- Nickname: "Tux"
- Born: 7 February 1870 Carnarvonshire, Wales
- Died: 30 January 1942 (aged 71) Tuxford, Saskatchewan
- Allegiance: Canada
- Branch: Non-Permanent Active Militia; Canadian Expeditionary Force;
- Service years: 1905–25
- Rank: Brigadier General
- Commands: 3rd Canadian Infantry Brigade; 5th Battalion (Western Cavalry), CEF; 27th Light Horse;
- Conflicts: First World War Western Front; Second Battle of Ypres; Battle of Vimy Ridge; Second Battle of Passchendaele; Battle of Amiens; Battle of the Canal du Nord;
- Awards: Companion of the Order of the Bath; Companion of the Order of St Michael and St George; Distinguished Service Order; Canadian Efficiency Decoration;
- Other work: Agriculture, oil speculation, business

= George Tuxford =

Welsh Canadian general (1870–1942)

Brigadier-General George Stuart Tuxford, (7 February 1870 – 1942) was a pioneer of the Buffalo Pound Lake District, Saskatchewan, and later a senior officer in the Canadian Expeditionary Force (CEF). During the First World War he served first as officer commanding the 5th (Western Cavalry) Battalion and later as general officer commanding 3rd Canadian Infantry Brigade, 1st Canadian Division.

==Early life==
Born at Penmorfa, Carnarvonshire, North Wales, on 7 February 1870 to a Lincolnshire couple, Tuxford grew up in the English countryside before immigrating to Canada in the 1880s.
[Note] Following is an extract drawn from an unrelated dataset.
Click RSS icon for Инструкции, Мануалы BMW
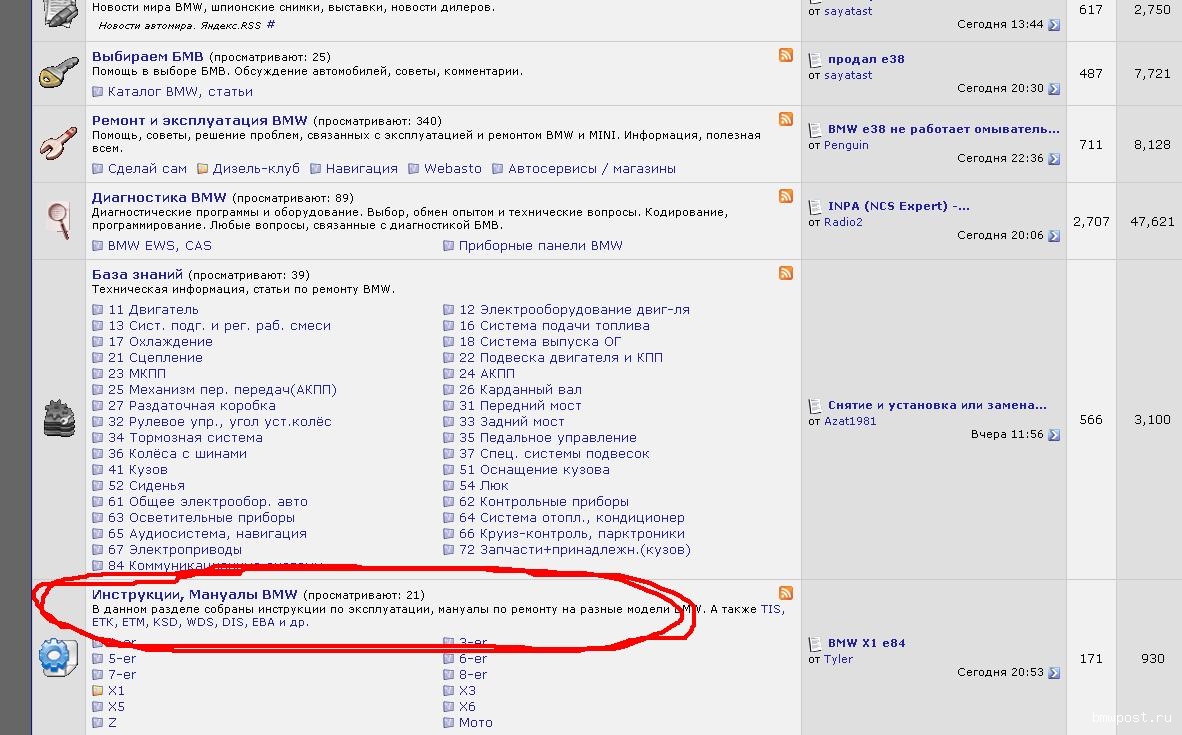Image resolution: width=1182 pixels, height=735 pixels. tap(786, 593)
Major G.S. Tuxford was appointed as the first commanding officer of the independent D Squadron, a sub-unit of the 16th Mounted Rifles, the later being first militia unit to be raised in Saskatchewan since the North-West Rebellion. Later promoted to lieutenant colonel, Tuxford became the first commanding officer of the newly formed 27th Light Horse with its regimental headquarters located in Moose Jaw. The current D Squadron served as the foundation for this unit. Its establishment was approved by Minister of Militia, Brigadier General Sam Hughes, and Commanding Officer Militia District 10, Colonel Sam Steele.

==First World War==
At the outbreak of war, Lieutenant Colonel Tuxford attested for overseas service with the Canadian Expeditionary Force and was appointed to command the 5th (Western Cavalry) Battalion at Camp Valcartier. He took his unit overseas and led it during the Second Battle of Ypres in April 1915, as well at the Battle of Festubert. In March 1916 he was promoted brigadier general and succeeded Archibald Cameron Macdonell in command of the 3rd Canadian Infantry Brigade, which he led during the battles of Mount Sorrel, the Somme, Courcelette, Vimy Ridge, Hill 70, Amiens, Arras, and Cambrai.

Following the armistice in November 1918, his formation participated in the march to the Rhine and served as part of the occupation force in Germany until all Canadian units were returned home.